Trotz massiver Kritik: Bundesregierung setzt Zusammenarbeit mit türkischem Verband Ditib fort

Ralph Orlowski / Reuters
Trotz massiver Kritik: Bundesregierung setzt Zusammenarbeit mit türkischem Verband Ditib fort

  • Der türkische Islam-Dachverband Ditib wird weiter von der Bundesregierung mit Fördergeldern unterstützt

  • Eine Million Euro sollen bis Jahresende fließen – ungeachtet der massiven Kritik an dem Verband

Die Bundesregierung hat die seit Januar wegen der Spitzel- und Spionageaffäre unterbrochene staatliche Förderung für den türkisch-islamischen Dachverband Ditib wieder aufgenommen.

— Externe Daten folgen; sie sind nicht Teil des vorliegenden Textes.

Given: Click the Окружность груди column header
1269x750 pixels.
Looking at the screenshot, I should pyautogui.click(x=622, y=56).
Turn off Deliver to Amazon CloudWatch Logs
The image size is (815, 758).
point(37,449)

"Unter Abwägung aller relevanten Aspekte wurde entschieden, dass die Mittelauszahlung für bereits bewilligte Projekte wieder fortgesetzt wird", teilte das Innenministerium am Montag der Deutschen Presse-Agentur mit. Es gehe um Mittel in Höhe von fast einer Million Euro bis Jahresende.

Ditib ist der größte Islam-Dachverband in Deutschland, er ist wegen seiner Nähe zur türkischen Führung aber politisch umstritten. Zuerst hatten die "Süddeutsche Zeitung" und der WDR über die Freigabe der Gelder berichtet.

Mehr zum Thema: Ermittlungen gegen Ditib-Imame: Zehn Beschuldigte verschwunden

Ditib-Imame spionierten für Ankara

Die Zahlungen waren unterbrochen worden, nachdem der Verdacht aufgekommen war, Ditib-Imame hätten im Auftrag der türkischen Religionsbehörde Diyanet in deutschen Moscheegemeinden Informationen über Anhänger der Gülen-Bewegung gesammelt.

Die türkische Regierung macht den in den USA lebenden Prediger Fethullah Gülen für den gescheiterten Putsch vom 15. Juli 2016 verantwortlich. Der Generalbundesanwalt beantragte im Januar Haftbefehle gegen sechs Imame. Der Ermittlungsrichter beim Bundesgerichtshof lehnte dies aber ab.

Bei den drei nun wieder geförderten Ditib-Projekten handelt es sich laut Innenministerium um zwei Initiativen im Rahmen des Bundesprogramms "Demokratie leben! Aktiv gegen Rechtsextremismus, Gewalt und Menschenfeindlichkeit" und ein Projekt im Rahmen der Flüchtlingshilfe.